The main strength of our study is that it is the first large-scale epidemiologic study of the impact of air pollution on child liver injury, using data from six European birth cohorts with prospectively collected data. In addition to using the same protocol for the outcome assessment, these six cohorts have detailed information on air pollution exposure assessed using standardized protocols in two critical developmental age periods, in utero (including estimates of trimester-specific outdoor air pollution exposure) and early childhood. Our study has also a number of limitations. First, we used serum liver enzymes as our measure of liver injury rather than the current diagnostic gold standard of liver biopsy for NAFLD. Large-scale liver biopsies, however, are not feasible in large population studies due to ethical considerations and high costs; any outcome misclassification is not expected to have been differential by exposure level. Second, although we had detailed exposure assessment regarding participants’ residential addresses, we did not have information about total exposure, including maternal occupational exposure during pregnancy or exposure at other locations such as school for indoor pollutants, which might have affected the observed results. Third, we were not able to examine other potentially informative markers of traffic, such as distance to nearest major road or total street length in select buffers since such estimates were not available for the HELIX study.

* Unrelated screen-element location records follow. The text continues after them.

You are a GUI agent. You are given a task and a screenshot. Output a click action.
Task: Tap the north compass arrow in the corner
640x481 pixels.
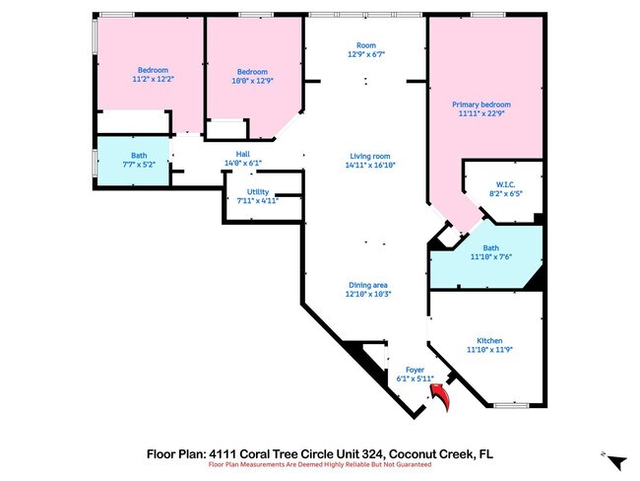click(615, 461)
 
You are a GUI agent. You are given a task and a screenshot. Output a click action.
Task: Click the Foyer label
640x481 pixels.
click(415, 369)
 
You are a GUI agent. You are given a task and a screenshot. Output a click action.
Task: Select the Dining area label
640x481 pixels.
click(368, 285)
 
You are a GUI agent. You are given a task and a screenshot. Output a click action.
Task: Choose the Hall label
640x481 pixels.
click(242, 154)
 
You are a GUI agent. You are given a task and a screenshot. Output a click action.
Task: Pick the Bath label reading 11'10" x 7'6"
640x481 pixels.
click(490, 247)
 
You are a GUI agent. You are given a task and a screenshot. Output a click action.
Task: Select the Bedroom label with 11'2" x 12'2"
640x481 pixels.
click(153, 70)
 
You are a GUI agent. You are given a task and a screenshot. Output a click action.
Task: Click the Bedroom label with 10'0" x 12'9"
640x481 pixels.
click(252, 71)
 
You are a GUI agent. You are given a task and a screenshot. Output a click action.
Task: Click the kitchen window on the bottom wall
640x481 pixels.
click(511, 405)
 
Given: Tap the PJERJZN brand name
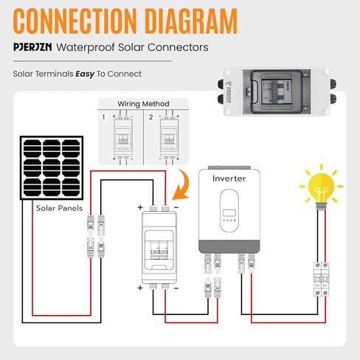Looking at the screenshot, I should (37, 47).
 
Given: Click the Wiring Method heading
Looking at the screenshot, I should (143, 103).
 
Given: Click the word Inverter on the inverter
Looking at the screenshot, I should (229, 179).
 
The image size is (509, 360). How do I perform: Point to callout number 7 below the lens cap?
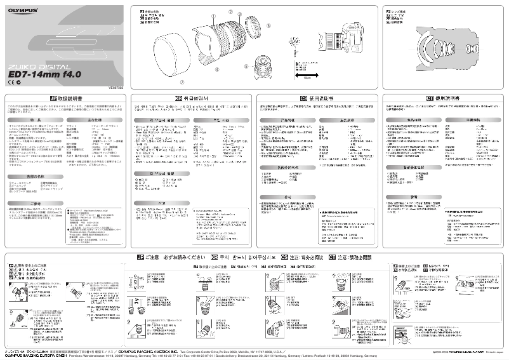click(182, 82)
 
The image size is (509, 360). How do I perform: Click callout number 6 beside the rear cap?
click(268, 26)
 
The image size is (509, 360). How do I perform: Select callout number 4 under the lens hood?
click(217, 69)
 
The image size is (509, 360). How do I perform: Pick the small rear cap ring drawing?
click(257, 27)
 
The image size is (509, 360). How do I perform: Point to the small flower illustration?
click(296, 43)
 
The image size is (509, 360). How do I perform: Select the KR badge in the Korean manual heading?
click(179, 98)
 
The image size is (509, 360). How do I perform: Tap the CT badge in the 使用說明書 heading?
click(429, 98)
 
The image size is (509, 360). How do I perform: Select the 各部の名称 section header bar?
click(35, 175)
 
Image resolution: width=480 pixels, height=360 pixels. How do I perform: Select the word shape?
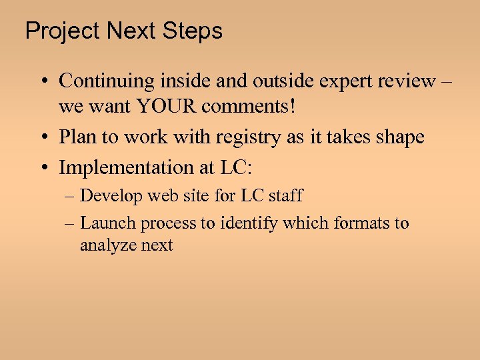pos(398,138)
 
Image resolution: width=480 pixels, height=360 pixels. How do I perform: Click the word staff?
pos(284,196)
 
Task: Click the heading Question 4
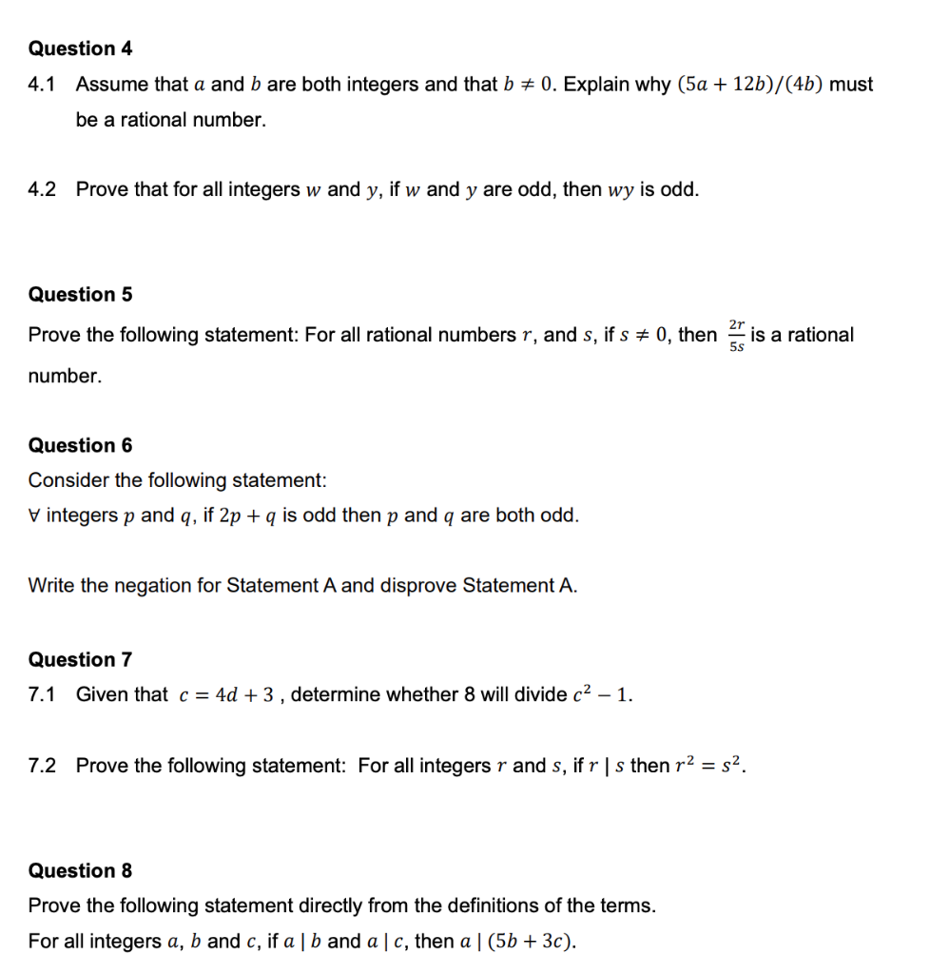coord(81,49)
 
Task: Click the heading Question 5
coord(81,295)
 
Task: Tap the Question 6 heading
coord(81,445)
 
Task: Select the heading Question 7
coord(81,659)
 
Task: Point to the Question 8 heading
coord(81,870)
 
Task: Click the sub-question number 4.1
coord(42,85)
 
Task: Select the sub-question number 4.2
coord(42,189)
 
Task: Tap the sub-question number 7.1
coord(42,694)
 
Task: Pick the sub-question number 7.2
coord(42,766)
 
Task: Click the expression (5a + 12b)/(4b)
coord(749,85)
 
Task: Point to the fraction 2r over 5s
coord(736,336)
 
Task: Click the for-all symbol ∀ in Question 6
coord(35,516)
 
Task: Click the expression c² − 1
coord(601,694)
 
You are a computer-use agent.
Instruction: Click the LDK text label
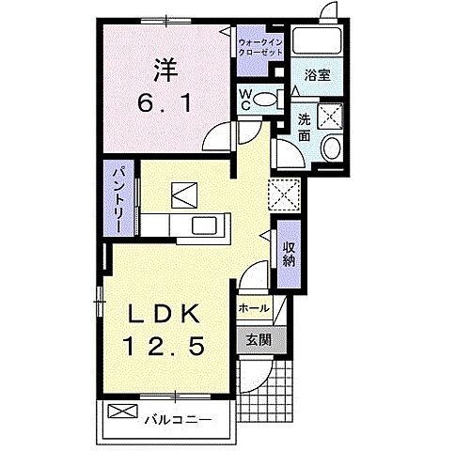[x=166, y=314]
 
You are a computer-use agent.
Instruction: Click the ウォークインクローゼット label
[x=260, y=46]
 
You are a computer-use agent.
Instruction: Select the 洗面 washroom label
[x=305, y=127]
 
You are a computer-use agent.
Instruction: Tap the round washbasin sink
[x=330, y=148]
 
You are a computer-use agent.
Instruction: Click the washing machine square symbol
[x=330, y=117]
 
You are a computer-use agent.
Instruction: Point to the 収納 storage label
[x=289, y=252]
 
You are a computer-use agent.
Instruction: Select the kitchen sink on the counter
[x=204, y=226]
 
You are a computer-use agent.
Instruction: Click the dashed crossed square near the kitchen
[x=282, y=194]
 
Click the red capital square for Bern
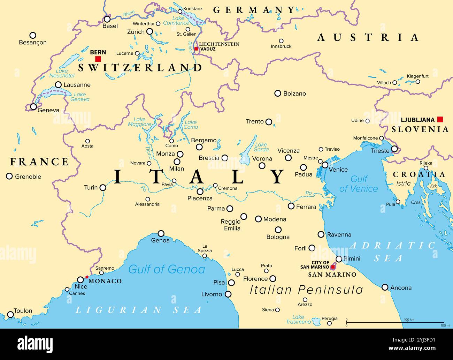pyautogui.click(x=98, y=59)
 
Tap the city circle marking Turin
pyautogui.click(x=103, y=188)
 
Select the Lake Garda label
pyautogui.click(x=261, y=147)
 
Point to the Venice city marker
pyautogui.click(x=325, y=165)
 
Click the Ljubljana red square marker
pyautogui.click(x=440, y=119)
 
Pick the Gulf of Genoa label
pyautogui.click(x=167, y=269)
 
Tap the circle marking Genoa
pyautogui.click(x=161, y=233)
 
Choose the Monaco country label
pyautogui.click(x=105, y=281)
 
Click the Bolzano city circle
pyautogui.click(x=278, y=93)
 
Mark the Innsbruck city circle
pyautogui.click(x=281, y=41)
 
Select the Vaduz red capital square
pyautogui.click(x=196, y=49)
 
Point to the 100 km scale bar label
pyautogui.click(x=409, y=320)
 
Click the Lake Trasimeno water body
pyautogui.click(x=316, y=321)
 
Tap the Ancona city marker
pyautogui.click(x=385, y=287)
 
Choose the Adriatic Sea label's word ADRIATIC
pyautogui.click(x=392, y=246)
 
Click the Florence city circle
pyautogui.click(x=273, y=278)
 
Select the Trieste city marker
pyautogui.click(x=394, y=149)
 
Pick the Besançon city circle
pyautogui.click(x=33, y=35)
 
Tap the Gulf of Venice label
pyautogui.click(x=359, y=184)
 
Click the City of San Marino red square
pyautogui.click(x=333, y=267)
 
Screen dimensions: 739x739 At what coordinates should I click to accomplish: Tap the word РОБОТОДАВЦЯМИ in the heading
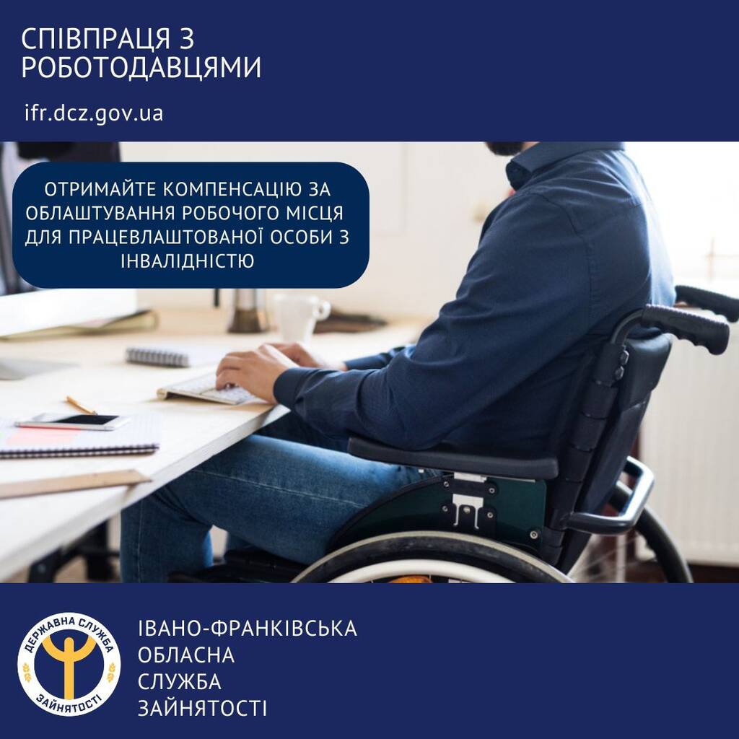tap(141, 69)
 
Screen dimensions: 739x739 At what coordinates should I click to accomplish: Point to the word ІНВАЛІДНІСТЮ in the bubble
tap(189, 261)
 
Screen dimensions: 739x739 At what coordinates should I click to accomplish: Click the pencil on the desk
tap(81, 405)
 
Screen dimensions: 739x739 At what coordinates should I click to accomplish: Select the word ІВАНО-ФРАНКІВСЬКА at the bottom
tap(248, 629)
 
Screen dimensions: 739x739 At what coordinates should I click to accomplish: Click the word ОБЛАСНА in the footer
tap(186, 655)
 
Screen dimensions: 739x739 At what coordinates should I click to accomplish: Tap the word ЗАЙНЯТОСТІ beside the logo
tap(202, 708)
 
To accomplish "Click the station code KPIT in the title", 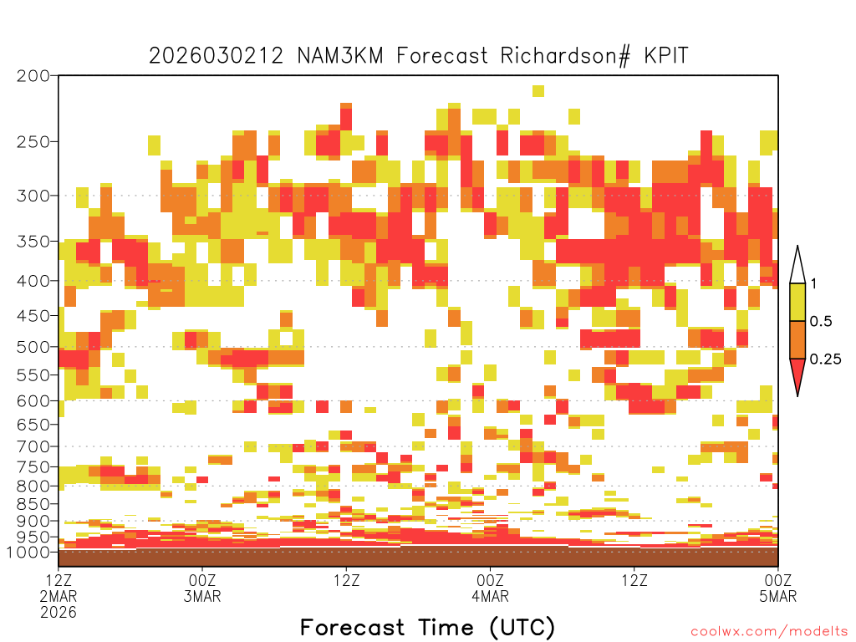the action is [666, 56].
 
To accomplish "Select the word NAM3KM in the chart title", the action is [340, 56].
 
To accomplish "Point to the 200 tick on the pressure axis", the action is [33, 76].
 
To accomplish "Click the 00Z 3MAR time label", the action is [202, 588].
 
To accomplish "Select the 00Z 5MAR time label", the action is [778, 588].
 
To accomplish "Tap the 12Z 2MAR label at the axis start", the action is [59, 588].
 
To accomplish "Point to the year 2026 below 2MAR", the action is [59, 613].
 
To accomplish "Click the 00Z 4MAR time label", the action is [490, 588].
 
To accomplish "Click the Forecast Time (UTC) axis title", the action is [427, 627].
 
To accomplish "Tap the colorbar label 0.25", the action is [825, 359].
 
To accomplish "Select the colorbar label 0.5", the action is [821, 322].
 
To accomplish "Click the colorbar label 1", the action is [813, 284].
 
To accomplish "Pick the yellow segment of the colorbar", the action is [797, 302].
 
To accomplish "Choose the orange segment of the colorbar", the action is [797, 339].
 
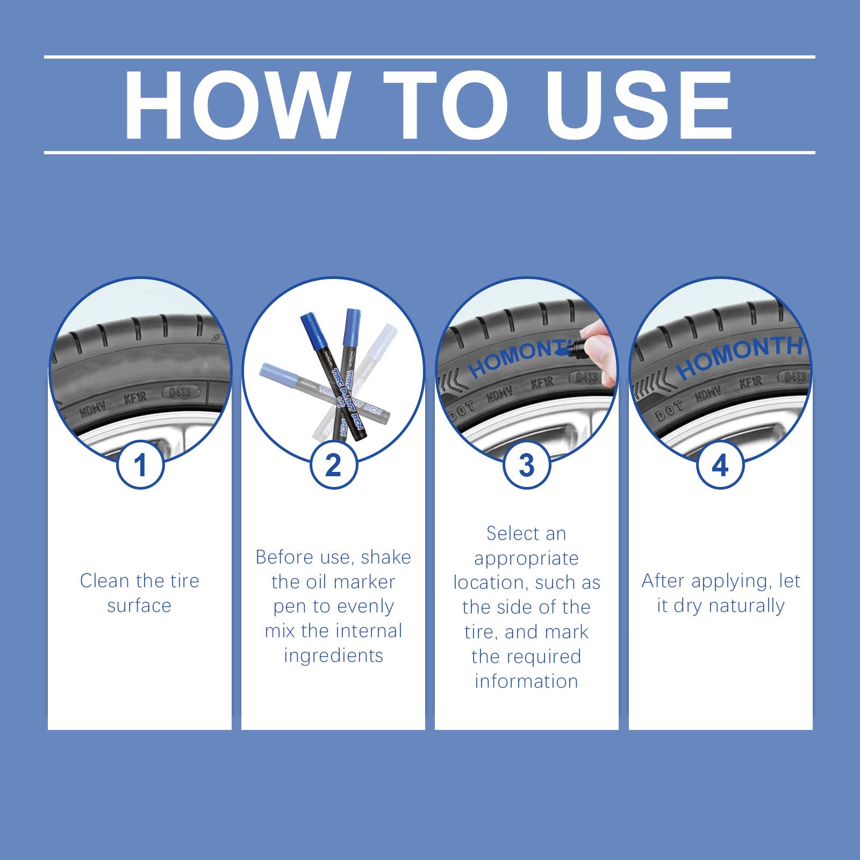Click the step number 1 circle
click(140, 465)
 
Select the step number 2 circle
click(333, 465)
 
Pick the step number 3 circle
click(527, 465)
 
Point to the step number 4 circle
click(720, 465)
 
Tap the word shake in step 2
click(385, 557)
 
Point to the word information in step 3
click(526, 681)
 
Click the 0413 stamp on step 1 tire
click(180, 391)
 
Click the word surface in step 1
click(139, 606)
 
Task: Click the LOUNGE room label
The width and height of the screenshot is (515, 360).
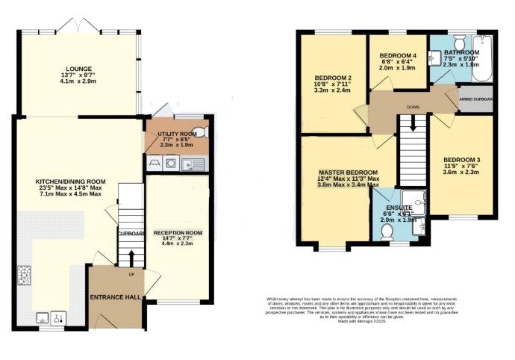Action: click(x=78, y=68)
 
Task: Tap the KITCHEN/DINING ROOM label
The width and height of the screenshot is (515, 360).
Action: click(x=72, y=181)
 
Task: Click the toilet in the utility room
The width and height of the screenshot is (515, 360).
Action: click(x=206, y=132)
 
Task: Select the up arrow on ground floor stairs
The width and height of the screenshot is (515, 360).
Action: click(x=131, y=258)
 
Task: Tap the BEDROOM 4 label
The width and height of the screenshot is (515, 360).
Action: click(x=399, y=56)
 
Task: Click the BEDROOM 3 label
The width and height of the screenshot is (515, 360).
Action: click(x=461, y=160)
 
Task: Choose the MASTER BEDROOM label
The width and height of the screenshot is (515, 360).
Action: click(x=345, y=173)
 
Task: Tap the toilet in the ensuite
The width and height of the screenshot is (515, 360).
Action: click(x=387, y=232)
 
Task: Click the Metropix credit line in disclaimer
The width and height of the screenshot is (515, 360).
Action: click(x=386, y=320)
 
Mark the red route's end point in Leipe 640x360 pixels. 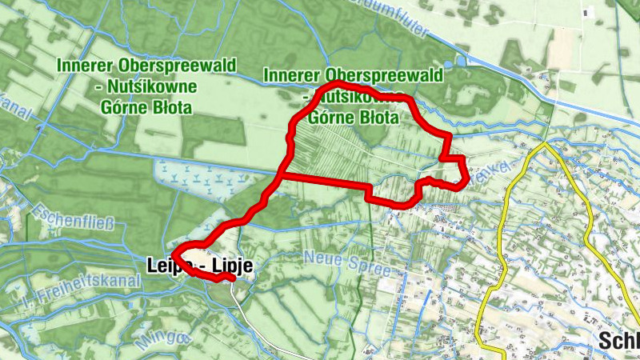coord(230,278)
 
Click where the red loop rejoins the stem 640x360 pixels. coord(281,174)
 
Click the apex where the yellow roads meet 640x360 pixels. coord(546,145)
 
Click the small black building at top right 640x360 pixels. coord(590,12)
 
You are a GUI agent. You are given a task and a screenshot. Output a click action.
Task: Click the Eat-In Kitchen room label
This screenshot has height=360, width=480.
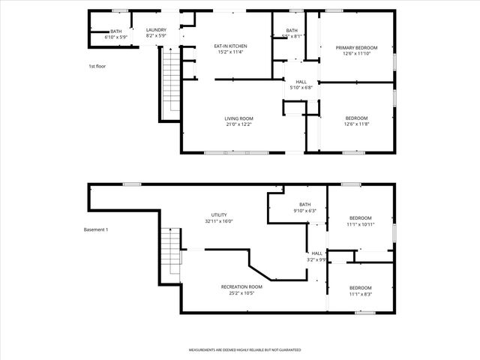point(232,46)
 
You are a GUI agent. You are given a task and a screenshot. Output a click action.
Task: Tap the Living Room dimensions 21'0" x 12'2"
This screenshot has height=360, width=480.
point(239,124)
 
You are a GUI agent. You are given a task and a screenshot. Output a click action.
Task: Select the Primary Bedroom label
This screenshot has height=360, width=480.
point(356,47)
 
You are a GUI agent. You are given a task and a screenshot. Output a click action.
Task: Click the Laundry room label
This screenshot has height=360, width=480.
point(156,30)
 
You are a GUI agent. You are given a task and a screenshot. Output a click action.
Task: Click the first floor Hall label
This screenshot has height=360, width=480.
point(301,82)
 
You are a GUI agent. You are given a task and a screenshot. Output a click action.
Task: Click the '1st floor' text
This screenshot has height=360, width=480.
point(98,66)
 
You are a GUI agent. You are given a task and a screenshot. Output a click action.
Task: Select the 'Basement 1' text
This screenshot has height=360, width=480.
point(96,230)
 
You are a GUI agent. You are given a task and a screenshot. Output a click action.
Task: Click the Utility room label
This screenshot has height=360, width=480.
point(219,215)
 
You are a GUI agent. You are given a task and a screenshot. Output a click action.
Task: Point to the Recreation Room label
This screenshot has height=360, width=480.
point(242,287)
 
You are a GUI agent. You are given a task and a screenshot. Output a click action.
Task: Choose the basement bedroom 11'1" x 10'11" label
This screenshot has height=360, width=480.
point(360,220)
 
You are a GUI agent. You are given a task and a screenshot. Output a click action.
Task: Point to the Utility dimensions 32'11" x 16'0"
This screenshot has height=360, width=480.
point(219,221)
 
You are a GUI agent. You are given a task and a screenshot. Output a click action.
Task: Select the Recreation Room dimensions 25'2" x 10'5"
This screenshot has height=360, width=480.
point(242,293)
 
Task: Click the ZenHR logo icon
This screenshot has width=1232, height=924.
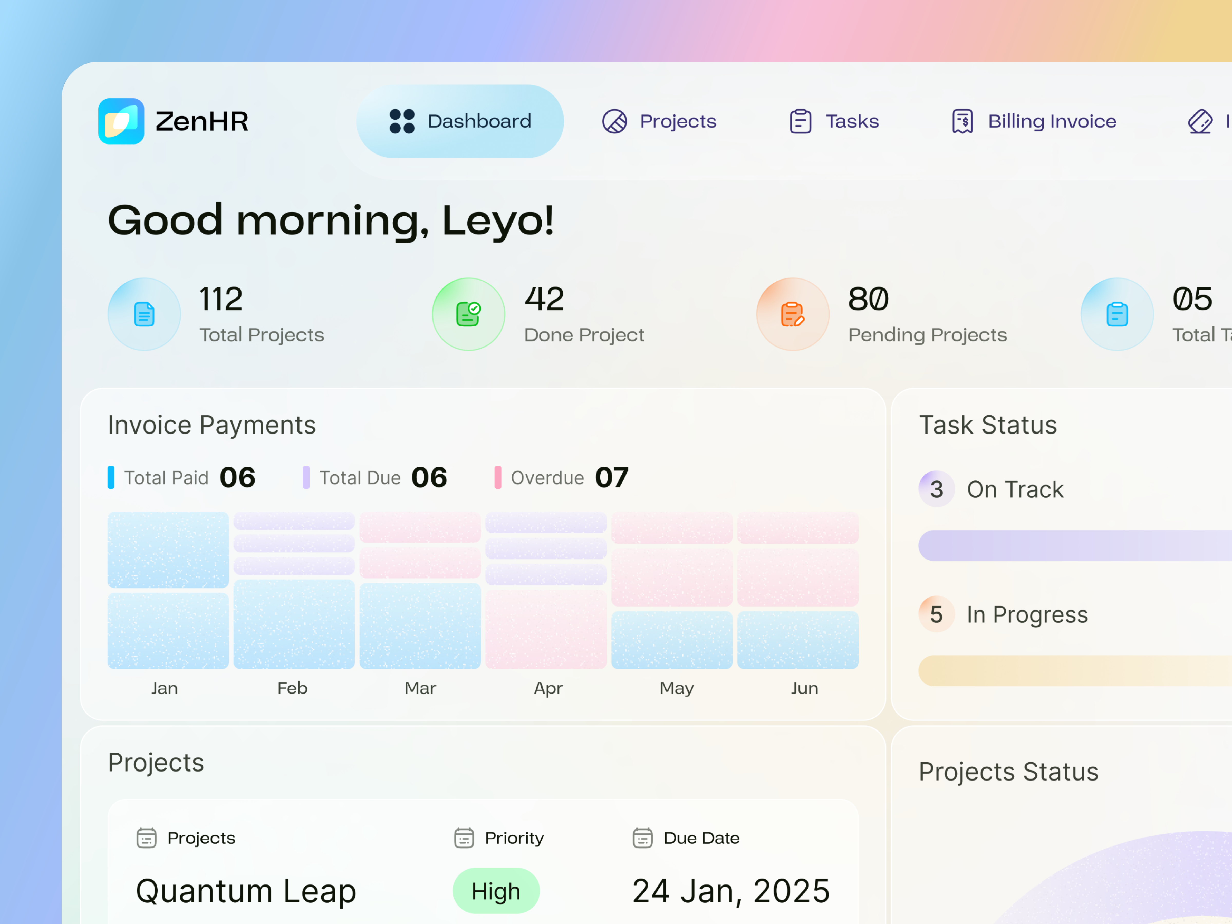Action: tap(121, 121)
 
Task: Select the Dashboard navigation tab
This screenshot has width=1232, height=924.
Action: tap(460, 121)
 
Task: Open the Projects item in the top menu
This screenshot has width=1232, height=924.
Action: tap(659, 121)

It is important to note that traffic exposure captures not only near-roadway air pollution but also traffic noise and possibly aspects of the built environment, such as green space and opportunity for outdoor physical activity. Finally, because of the large number of exposures being tested and our appropriate adjustment for multiple comparisons, the statistical power was limited. A narrower list of focused exposures could have partly addressed this issue, however, we wanted to take full advantage of the rich air pollution and traffic exposure data available in HELIX. Regardless of statistical significance, researchers will be able to examine the exposure-response curves reported for the four liver enzymes with the pollution and traffic exposures to inform their own work. Furthermore, P values not adjusted for multiple comparisons are presented in the Supplement for the benefit of the reader.

This multicohort study of over 1,100 European children did not find prenatal or childhood air pollution or traffic exposure to be associated with biomarkers of liver injury in children. Findings from interaction analyses suggest PM10 effect estimates may be higher in children who are overweight or obese, consistent with the multiple-hits hypothesis for NAFLD pathogenesis. Although additional research is needed to confirm these findings, this synergistic interaction suggests that reduction of particulate air pollution levels may be a possible intervention to lower the risk of liver injury and NAFLD development in children.